[TEXT]
+---+
His filk albums include Dr. Jane's Science Notes (later reissued as Wackademia), Fossil Fever, Bedlam Cats, Midlife Crisis and Dr. Jane's Remains.

Robinson has won two Pegasus Awards (2000, Best End of the World Song, for "Out of a Clear Blue Sky"; and 1992, Best Writer/Composer); and has been nominated an additional 14 times. Robinson was inducted into the Filk Hall of Fame in 2000.

Robinson's life partner was the late Cynthia McQuillin, who reportedly said, upon meeting James for the first time, "At last I get to meet the man I fell in love with!" He lives in Oakland, California.

A book of songs by Robinson as "Dr. Jane", Dr. Jane's Songs ("all of Dr. Jane's songs that Dr. Jim Robinson could find in his archives, plus a few that Lee Gold found from other sources"), was compiled and published by Lee Gold in 2012.
+---+
[GIVEN INFORMATION]
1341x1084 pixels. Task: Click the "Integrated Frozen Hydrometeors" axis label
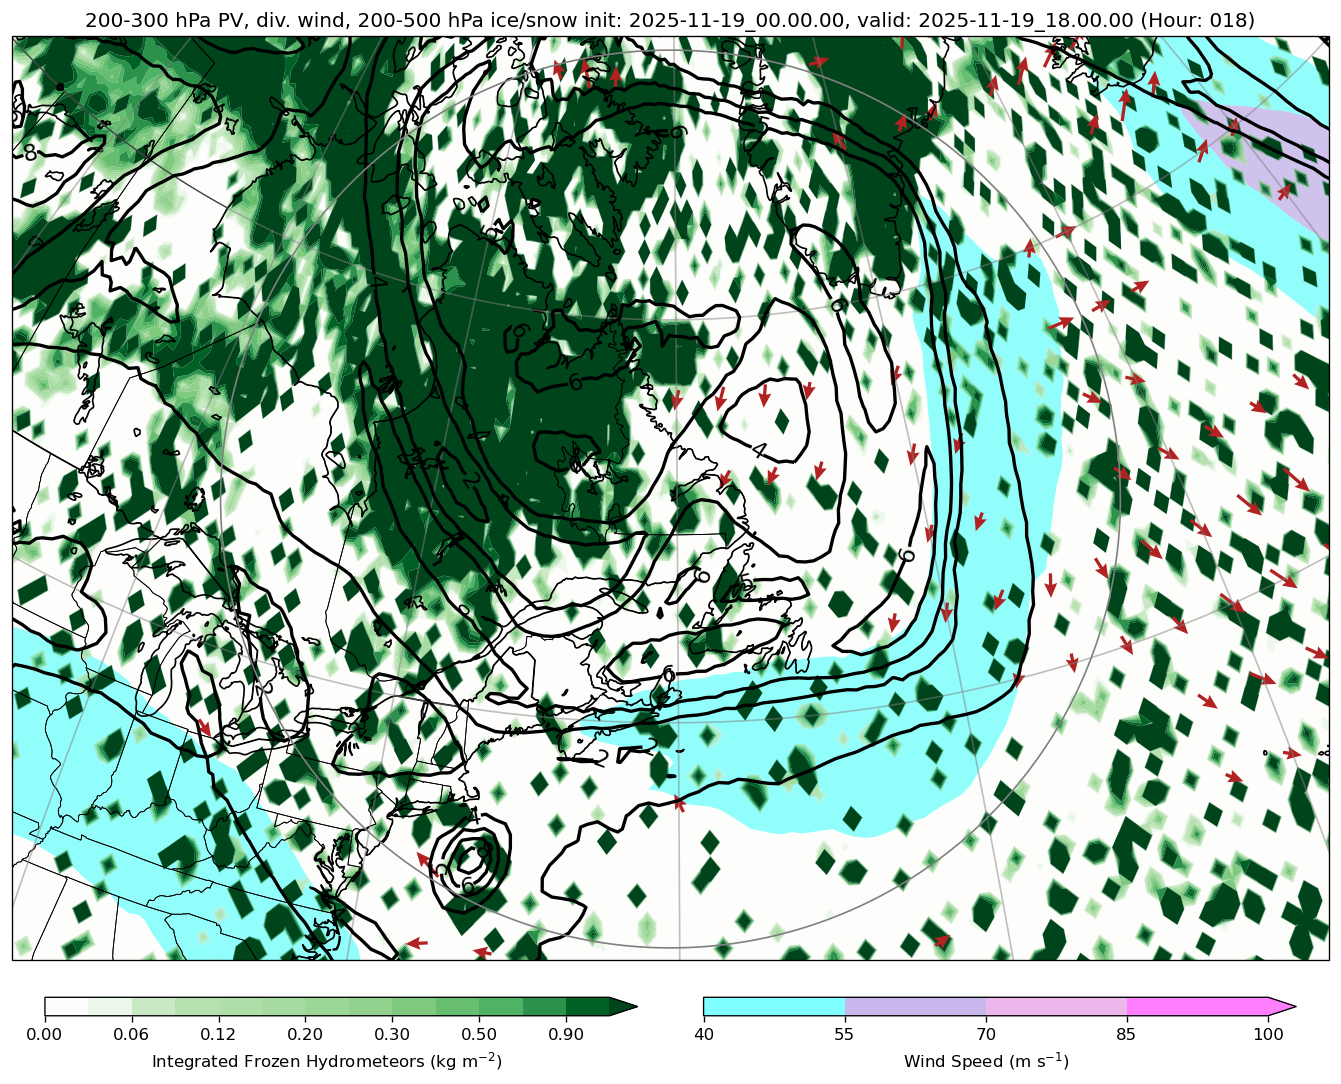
+---+
[EXERCISE TASKS]
- 1) According to the text on Robinson, what were his two Pegasus Awards given for? Answer in one to three sentences.
- 2) Print the part of the text on Robinson starting at "His filk albums" and ending at "Fame in 2000.".
- 3) Answer these questions from the text on Robinson:
(a) In what year was Robinson inducted into the Filk Hall of Fame?
(b) In what city does he live?
(c) Who compiled and published Dr. Jane's Songs?

[ANSWERS BELOW]
- 1) The 2000 award was for Best End of the World Song, for "Out of a Clear Blue Sky." The 1992 award was for Best Writer/Composer.

- 2)
His filk albums include Dr. Jane's Science Notes (later reissued as Wackademia), Fossil Fever, Bedlam Cats, Midlife Crisis and Dr. Jane's Remains.

Robinson has won two Pegasus Awards (2000, Best End of the World Song, for "Out of a Clear Blue Sky"; and 1992, Best Writer/Composer); and has been nominated an additional 14 times. Robinson was inducted into the Filk Hall of Fame in 2000.

- 3)
(a) 2000
(b) Oakland, California
(c) Lee Gold